食草から遠くに移動するのはまったく無駄なので,まずあり得ないでしょうが,近くで安全な場所なら「蛹化場所を選ばず」のようです。
わたしがそのことを感じたきっかけは,終齢幼虫がクズの葉をつづっているのを見たときです。それで,蛹を探す際に非食餌植物にも注意を払うように心がけることにしました。すると,どうでしょう。

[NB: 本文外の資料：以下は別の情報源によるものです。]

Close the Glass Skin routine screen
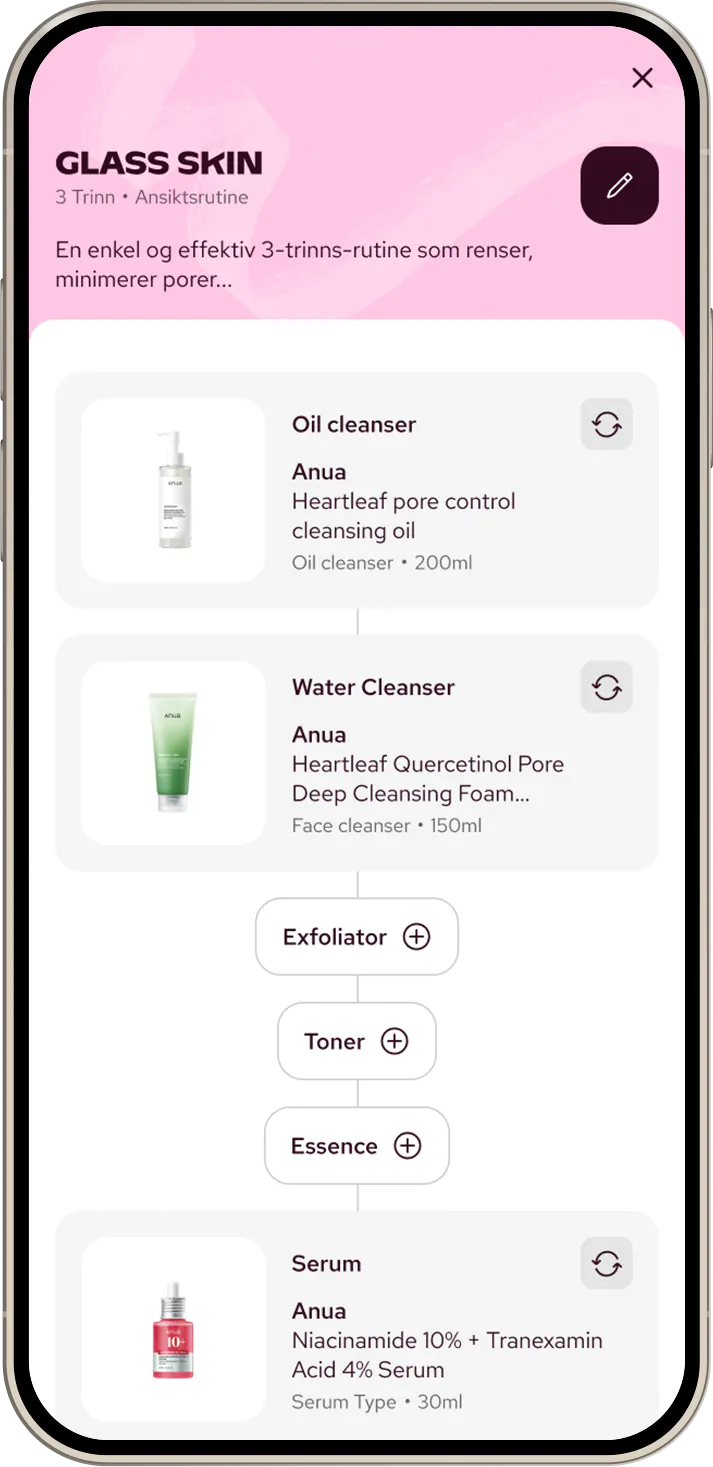713x1467 pixels. (x=642, y=78)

クズでちゃんと蛹化している別の個体を見つけたのです。それも三つもの事例です。クズは葉が大きいので,完全につづってしまうということはむずかしいと思われますが,一つは二枚の葉を寄せて完全に筒状に巻いていました(下写真の蛹①)。
もう一つの事例では,不完全ながらラッパ状に手入れしてその奥で蛹に変身していたのです(上写真の蛹②)。

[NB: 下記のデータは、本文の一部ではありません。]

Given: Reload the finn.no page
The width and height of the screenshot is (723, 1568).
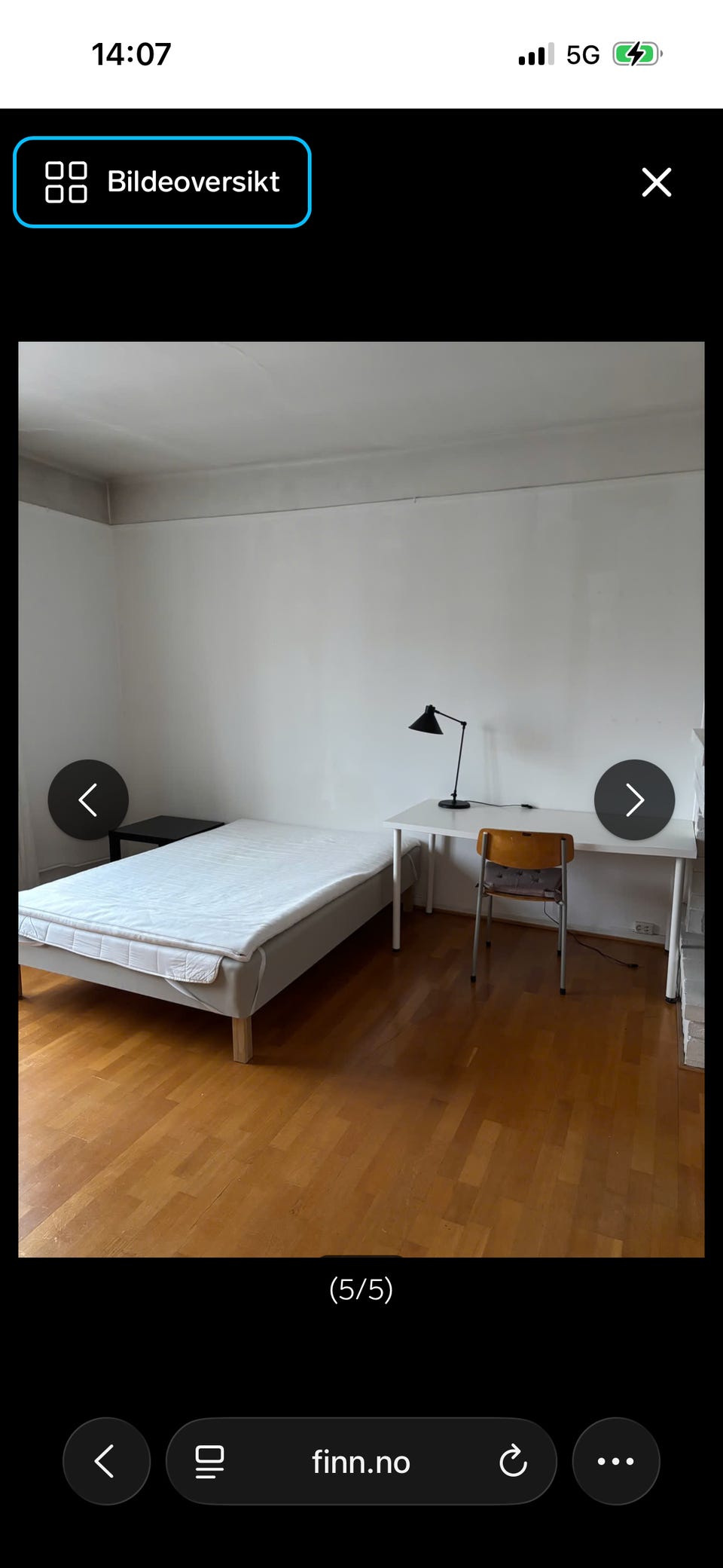Looking at the screenshot, I should [515, 1460].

3例目は,葉をつづろうとした跡形はあるものの,途中で放棄した個体です(下写真の蛹③)。
これらを見かけた同じ日,木の葉でも見つけました。木はアカメガシワで,カラムシの脇に生えた低木でした。こんな大きな葉をつづるわけにはいきません。葉はあるがままの状態で,葉の表面の外から見えにくい位置で蛹化していました。ぶら下がる,風雨や日差しを避ける,外敵の目に触れにくい,そんな点で効果があるのでしょうか。
この発見でつながって見えてきたのは,飼育箱で飼っているときに,プラスチックに尾端をくっ付けて蛹化するのと似ている点です。人工物,自然物の違いがあるだけです。場所を選り好みしていては,一匹でも多くの子孫を残さなくてはならないという種維持の大原則から反れてしまいます。結構自然環境への適応性があるのだな感じ入ったのでした。
細かい話なのですが,これも観察の事実から見えてくるアカタテハの生態であり,昆虫の観察ポイントでもあります。